Nas mãos do STF: Ministro Dias Toffoli será o relator de ação que decide futuro da CPI do Banco Master
Com o Congresso pressionando por uma investigação profunda sobre as fraudes bilionárias e o vazamento de mensagens, a Suprema Corte sorteou quem vai dar a palavra final sobre a instalação da comissão.
O escândalo bilionário do Banco Master, que já balançou as estruturas da República nas últimas semanas, acaba de ganhar um novo capítulo decisivo nos corredores do Supremo Tribunal Federal (STF). O ministro Dias Toffoli foi definido nesta quarta-feira (11) como o relator da ação que trata sobre a instalação da Comissão Parlamentar de Inquérito (CPI) do Banco Master no Congresso Nacional.

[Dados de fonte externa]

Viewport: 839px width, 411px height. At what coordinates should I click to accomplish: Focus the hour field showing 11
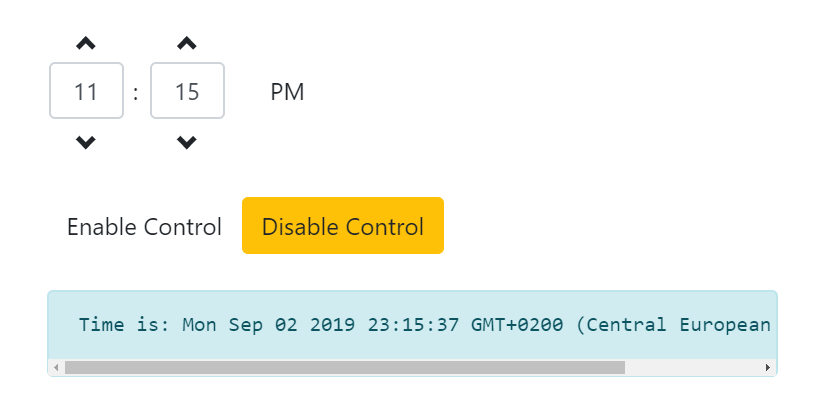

A informação foi destacada pelo Brado Jornal e eleva ainda mais a temperatura política em Brasília.
O Peso da CPI e a Pressão Política A oposição no Congresso vem articulando fortemente a abertura dessa CPI para investigar não apenas as fraudes financeiras arquitetadas pelo banqueiro Daniel Vorcaro (atualmente preso preventivamente), mas principalmente a rede de proteção e influência que o esquema possuía nas altas esferas do poder.
O interesse pela comissão explodiu após a Polícia Federal periciar o celular de Vorcaro e encontrar mensagens de socorro enviadas a um contato salvo como "Alexandre Moraes" no dia de sua primeira prisão — fato que o próprio ministro Alexandre de Moraes e o STF negam. Com o STF já envolvido na polêmica, a ida da ação sobre a CPI para a própria Corte gera enorme expectativa e apreensão nos bastidores.
O Papel de Toffoli Como relator, Dias Toffoli terá o poder de ditar o ritmo do processo. Caberá a ele analisar os pedidos (seja para obrigar a presidência do Legislativo a instalar a comissão de forma imediata ou para travar o seu andamento) e proferir as decisões liminares.
A decisão de Toffoli será um termômetro de como a Suprema Corte pretende lidar com a pressão pública e parlamentar em torno de um escândalo que já resultou no bloqueio de R$ 22 bilhões em bens, na morte misteriosa de um investigado dentro da PF (o "Sicário") e na possível delação premiada do dono do banco.